● Artikel:

========================================

Vor allem in isolierten Laichgewässern hätten Waschbären negative Auswirkungen auf das Amphibienvorkommen. „Wir sehen einen Prädationsdruck auf geschützte Amphibien und Reptilien in bestimmten Gebieten, der für diese Arten teilweise bestandsbedrohend ist“, sagt Peter. In Mageninhalten der Waschbären fanden die Forscher nach seinen Angaben häufig Reste von Ringelnattern. Durch genetische Nachweise habe im Untersuchungsgebiet Rheingau-Taunus-Kreis auch ein während der Eiablage gefressenes Exemplar der stark gefährdeten Äskulapnatter identifiziert werden können.
„Der Waschbär ist ein niedliches und knuddeliges Tierchen, aber man darf nicht vergessen, dass er ein Beutegreifer ist“, sagt Julian Heiermann vom Naturschutzbund Deutschland (Nabu). Viele Amphibienarten hätten ohnehin schon massive Probleme bei der Reproduktion, etwa durch die Ausbringung von Pestiziden und Dünger, die Zerschneidung der Lebensräume durch Verkehrswege sowie durch den fortschreitenden Klimawandel und die damit einhergehenden Dürren bei denen Laichgewässer wiederholt austrockneten. „Und dann kommt ein Prädator wie der Waschbär noch obendrauf.“
Jagd als wirksames Mittel umstritten
Wie also umgehen mit den possierlichen Plagegeistern? „Los werden wir den Waschbären nicht mehr“, sagt Reinwald. „Aber mit der Jagd können wir die Bestände schon stark reduzieren. Es gibt keine effektivere Maßnahme.“ Unabdingbar sei dabei die Fangjagd, die aber beispielsweise in Berlin nicht erlaubt sei. „Fast 40 Prozent der Tiere werden in Lebendfallen gefangen.“ Die Politik müsse sich zur Jagd als Artenschutz-Instrument bekennen, fordert er.

========================================

● Datenzeilen:

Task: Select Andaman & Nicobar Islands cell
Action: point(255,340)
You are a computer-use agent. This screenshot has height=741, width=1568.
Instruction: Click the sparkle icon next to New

========================================

● Ziel: Zitiere aus dem Artikel über Waschbären wortgetreu die Stelle von „Vor allem in“ bis „identifiziert werden können.“.

● Die Antwort:
Vor allem in isolierten Laichgewässern hätten Waschbären negative Auswirkungen auf das Amphibienvorkommen. „Wir sehen einen Prädationsdruck auf geschützte Amphibien und Reptilien in bestimmten Gebieten, der für diese Arten teilweise bestandsbedrohend ist“, sagt Peter. In Mageninhalten der Waschbären fanden die Forscher nach seinen Angaben häufig Reste von Ringelnattern. Durch genetische Nachweise habe im Untersuchungsgebiet Rheingau-Taunus-Kreis auch ein während der Eiablage gefressenes Exemplar der stark gefährdeten Äskulapnatter identifiziert werden können.